=== Section Start ===

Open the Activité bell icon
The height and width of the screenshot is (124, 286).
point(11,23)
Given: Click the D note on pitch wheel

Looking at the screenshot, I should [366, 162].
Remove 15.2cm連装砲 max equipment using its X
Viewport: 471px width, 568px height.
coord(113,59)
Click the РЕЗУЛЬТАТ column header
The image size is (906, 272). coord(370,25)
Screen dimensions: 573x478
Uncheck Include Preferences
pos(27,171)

=== Section End ===
=== Section Start ===

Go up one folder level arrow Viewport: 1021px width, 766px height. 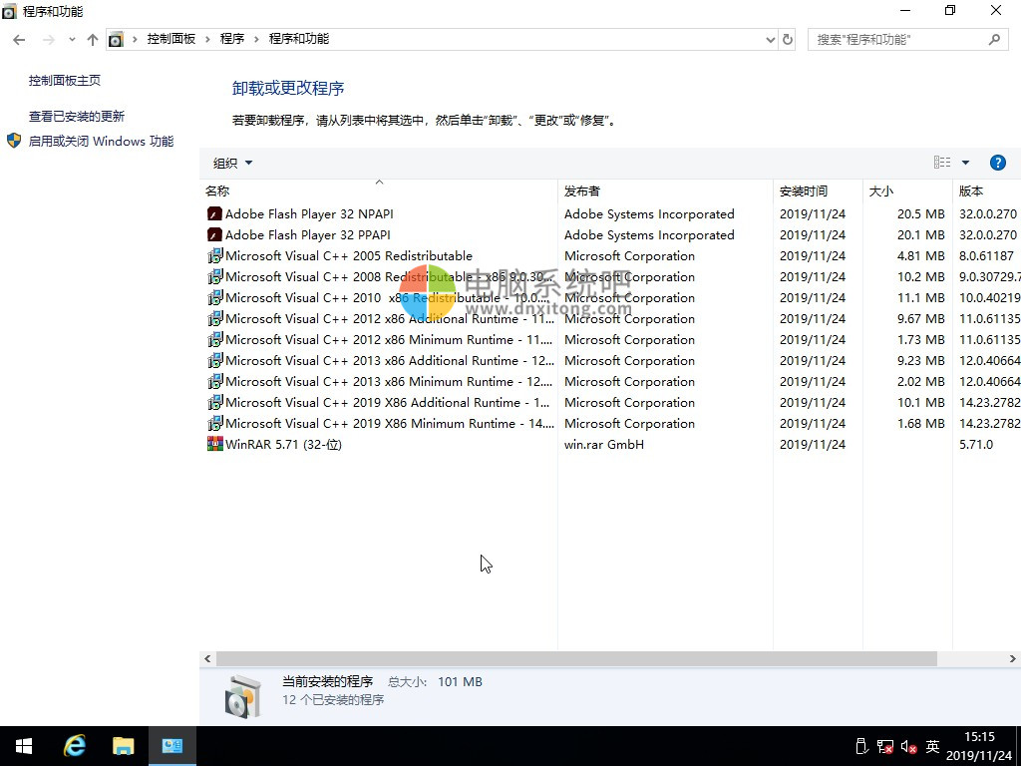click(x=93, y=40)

=== Section End ===
=== Section Start ===

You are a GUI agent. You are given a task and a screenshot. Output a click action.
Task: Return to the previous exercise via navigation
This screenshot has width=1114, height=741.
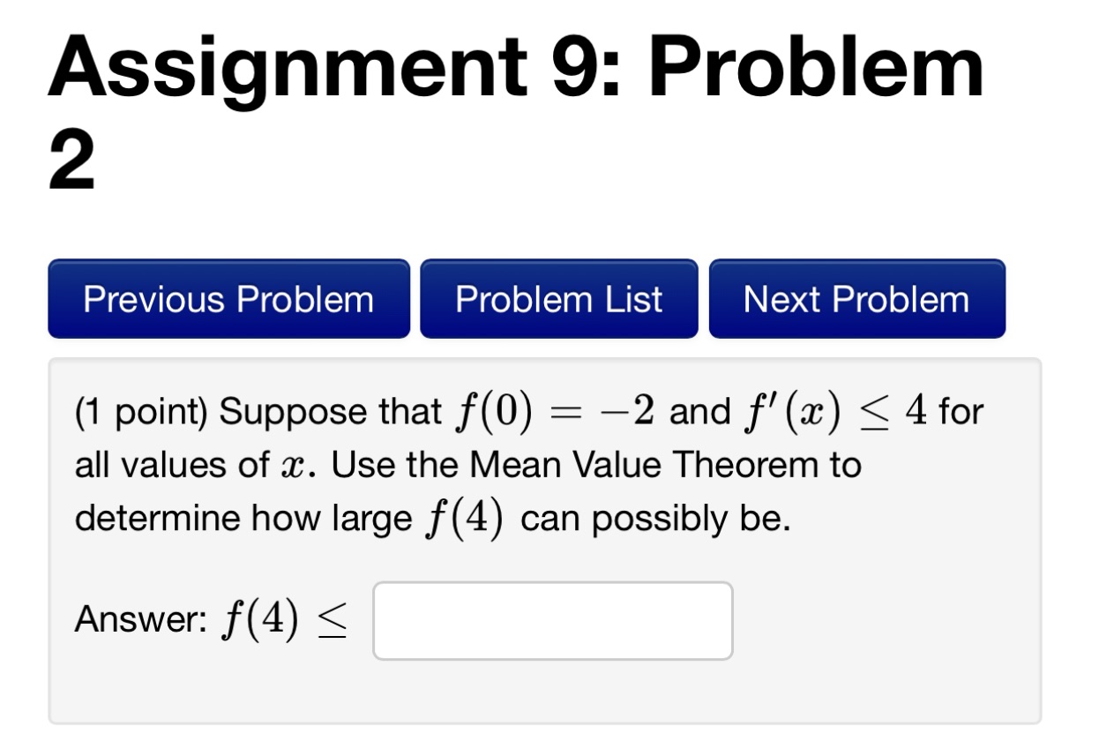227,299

=== Section End ===

- Goal of the exercise: Output, from the data above, the lines from the line with "Open the Activité bell icon" to the line with "Screen dimensions: 573x478" exactly as they stand, both ends included and nothing else.

- Expected answer:
Open the Activité bell icon
The height and width of the screenshot is (124, 286).
point(11,23)
Given: Click the D note on pitch wheel

Looking at the screenshot, I should [366, 162].
Remove 15.2cm連装砲 max equipment using its X
Viewport: 471px width, 568px height.
coord(113,59)
Click the РЕЗУЛЬТАТ column header
The image size is (906, 272). coord(370,25)
Screen dimensions: 573x478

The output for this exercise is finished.